Graduate Student Eden Sikorski

"Promoting the Activity of Receptor Protein Tyrosine Phosphatases with Transmembrane-Binding Peptides"

Cell signaling by receptor protein tyrosine kinases (RTKs) is tightly controlled by the counterbalancing actions of receptor protein tyrosine phosphatases (RPTPs), which dephosphorylate regulatory tyrosine residues on RTKs to attenuate their signal initiating potency. Interestingly, whereas RPTPs can act as suppressors of several tumors, including colon, lung, breast, and thyroid cancers, they can also act as oncogenes when deregulated. The family of RPTPs have therefore long been viewed as potential therapeutic targets, yet the mechanisms controlling their enzymatic activity remains unclear. However, the reported ability of homodimerization to antagonize the activity of RPTPs appears to be a general feature of the entire family.1 The transmembrane domain has been proposed to be involved in their homodimerization2-4, but there is no structure-based theory for how this occurs. We have shown that the transmembrane domain of protein tyrosine phosphatase receptor J (PTPRJ) self-associates through specific amino acid residues.5 Furthermore, creating point mutations of these critical residues in the transmembrane domain destabilizes PTPRJ’s oligomerization, thereby enhancing its phosphatase activity.5 Using these findings, we designed a synthetic peptide agonist that modulates PTPRJ activity by disrupting its self-association through specific transmembrane domain interactions.5 To improve the efficacy of the initial peptide, we have recently engineered a pH sensitive second-generation peptide binder capable of specifically promoting the activity of PTPRJ in cancer cells. The basic framework developed here can be extended to other RPTPs as a new approach to study RPTP activity—and represents a novel class of therapeutics against RTK-driven cancers.

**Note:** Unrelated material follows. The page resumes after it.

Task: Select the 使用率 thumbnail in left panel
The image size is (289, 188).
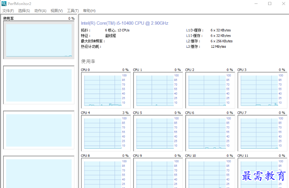Action: [x=39, y=40]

1. Barr A. J., Ugochukwu E., Lee W. H., King O. N. F., Filippakopoulos, P., Alfano, I., Savitsky, P., Burgess-Brown, N. A., Müller, S., Knapp, S. Cell. 2009, 136(2), 352–363.

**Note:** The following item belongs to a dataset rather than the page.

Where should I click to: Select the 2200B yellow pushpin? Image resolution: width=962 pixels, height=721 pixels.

2. Tertoolen L. G., Blanchetot, C., Jiang, G., Overvoorde, J., Gadella, T. W., Hunter, T., Den Hertog, J. BMC Cell Biol. 2001, 2(8).

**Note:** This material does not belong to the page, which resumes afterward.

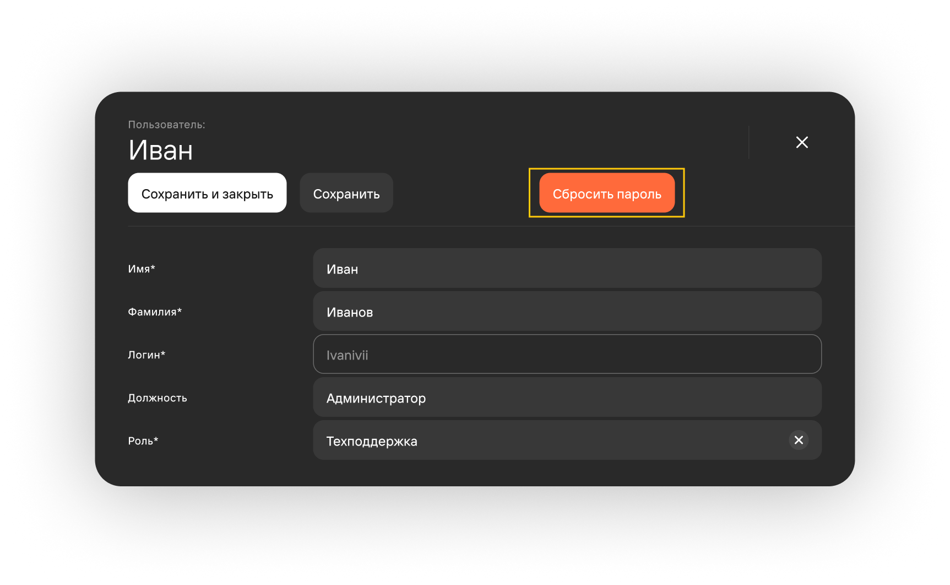Click the Роль* field label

3. Chin, C-N., Sachs, J. N., Engelman, D. M. FEBS Lett. 2005, 579(17), 3855–3858.
4. Takeda, A., Matsuda, A., Paul, R. M. J., Yaseen N. R. Blood. 2004, 103(90), 3440–3447.
5. Bloch, E., Sikorski, E. L., Pontoriero, D., Day, E. K., Berger, B. W., Lazzara, M. J., and Thévenin, D. J Biol Chem. 2019, 294(49), 18796-18806.